EXCERPT TO READ –
########

Fear of the Psychic Phase Over, Now Fear the Movement Phase

Putting Heavy on all our weapons isn’t the same as having a 3+ BS. It’s just not. You’re forced to stand still to get that +1 to hit with Heavy and, when I think of Warhammer 40,000, I think of moving plastic models around the table while two people throw fistfuls of dice at each other. That all starts with moving models around the table. If your cunning strategy is “oh ho, you fell into my trap – you positioned all your models so that I can stand perfectly still and shoot you” then congrats on training Martin the chessbot to play Warhammer. But for the rest of us, it’s rough.

Additionally, Heavy is a hit roll modifier, not a ballistic skill modifier. Meaning it doesn’t stack with the Disintegrator or Stratoraptors native hit bonuses, as the modifier gets capped at a cumulative +1. Even if the faction ability modified BS, it would still be bad. At best we’d be back to a 3+ BS – right back to where we left 9th edition. We don’t need any more BS, the index is full to the brim with it.

Ironstriders Feel Bad

Adeptus Mechanicus - Ironstrider Ballistarii
Ironstrider Ballistarii. Credit: Pendulin

As I mentioned in The Goonhammer Review: The 10th Edition Adeptus Mechanicus Index, the Ironstrider costs $60 USD for a single 4+ hit roll each battle round. This just feels terrible. And I’m not talking about the abilities of the attack, the damage consistency, its position on the tier list, or anything like that. I’m talking about the feeling you get when you spend a week building a relatively large, expensive, fiddly model. Painting it up and being proud to show it off to your friend on the battlefield. You unpack it, set it up, take your first turn, grab one single die for its attack and have a 50% chance of it doing literally nothing.

########

DATASET EXCERPT –
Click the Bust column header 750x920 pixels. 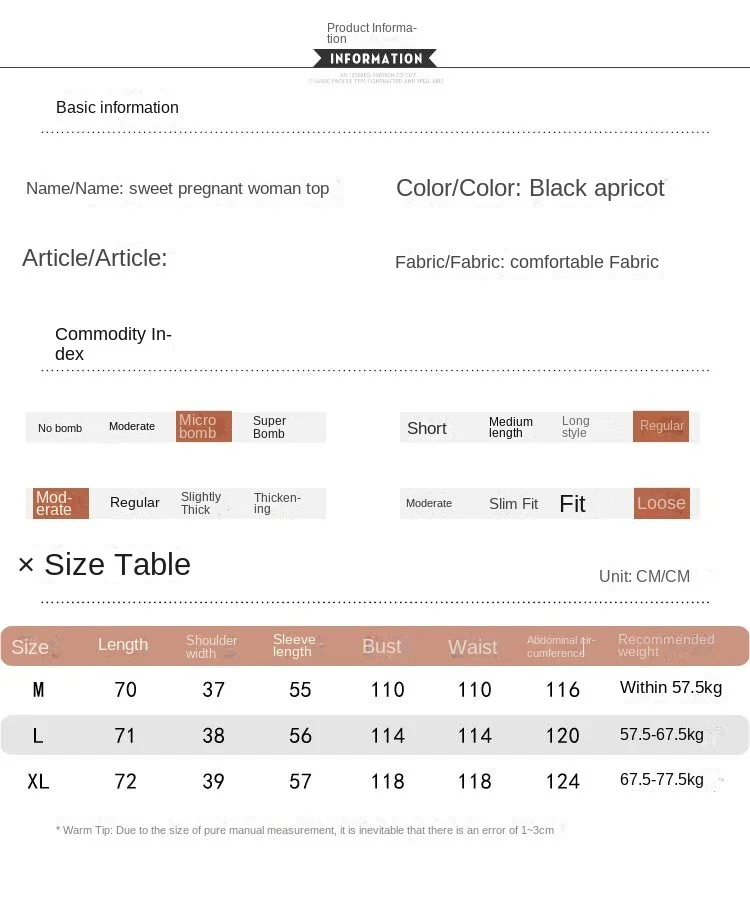click(381, 647)
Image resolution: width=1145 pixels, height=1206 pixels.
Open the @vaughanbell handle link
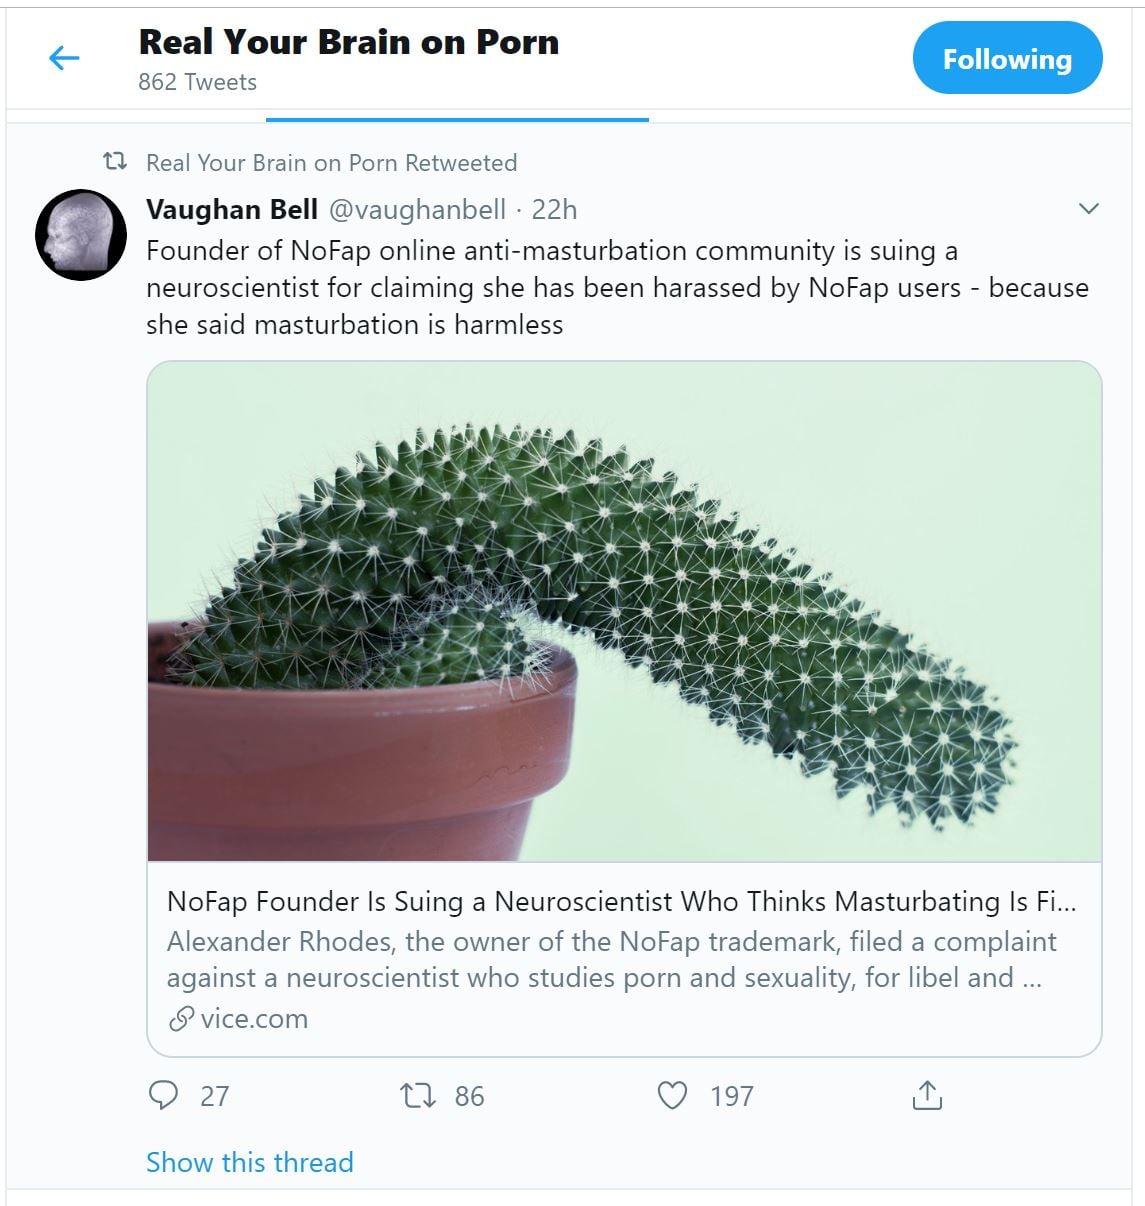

########

PROBLEMS TO WORK ON –
a) List each distinct value written with a plus sign in the Warhammer 40,000 article above the material.
b) Please extend the Adeptus Mechanicus article above the material, continuing after its final sentence.

IN RESPONSE –
a) 3+, +1, 4+

b)
Now I get the math. You can get +1 to hit with Heavy by standing still in Protector Imperative. You can get reroll hit rolls of 1 from Belisarius Cawl. You can reroll all wounds from Twin-Linked and you’ve got Sustained Hits 1 with the chance to double your hits. I get it. There’s a surprising amount of consistency with this one attack roll, especially when you have these buffs. But that doesn’t change the fact that without those buffs, or if (heaven forbid) you have to move the model and lose your +1 to hit bonus, then its shooting phase is basically a single coin flip. It just feels bad.

Sulphurhounds Weren’t a Problem

Serberys Raider
Serberys Raider – close enough to a Sulphurhound. Credit: Pendulin

Flamers are great. Autohitting guns are fantastic for overwatch, letting you screen out deep strike under the threat of burninating the countryside. But Sulphurhounds flamers had their range reduced from 12″ to 9″, meaning they can’t be used against deep strike. Why?

And Sulphurhounds weren’t tearing up the battlefield, dominating the meta. But let’s pretend they were. If the goal is to make them less lethal, then why drop the AP on all their attacks and lower the range of their flamers, and then give them an ability that averages 5 mortal wounds per charge? You know what is the standard way of dealing damage in Warhammer 40,000? Attacking. With weapons. Could we move some of their damage output onto those oft forgotten things called “their guns” and get our range and AP back?

Why Do Sterylizors Need To Roll For Their Movement Debuff?

Tyranid Barbgaunts
Tyranid Barbgaunts. Credit: Pendulin

Why? Tyranid Barbgaunts get an identical movement debuff on every unit they hit. Every unit, which means that if you split fire with them, then it can shut down movement for an entire army. But we have to pick one model, and then make a dice roll to see if it even happens. Why?

Okay, we’ve gotten to know each other, right? Keep this between the two of us – I’m going to level with you. I actually think it’s actually fine for a dice roll to be required for the Sterylizor’s movement debuff. Unconditional, guaranteed debuffs aren’t good for the game in my opinion. The consistency and lack of counterplay make it feel bad to play against. I’m actually mad at the Barbgaunts here. Each Barbgaunt has D6 attacks hitting on 4+ with a 24″ range, and you can take 10 in a unit. If you want something to have the movement debuff, it will have the movement debuff, and there’s nothing that can be done to stop it short of hiding models behind terrain. The problem here is Barbgaunts, not Sterylizors. I just wanted to rant about them for a moment.

Sick models though. 10/10. Can’t wait to paint more.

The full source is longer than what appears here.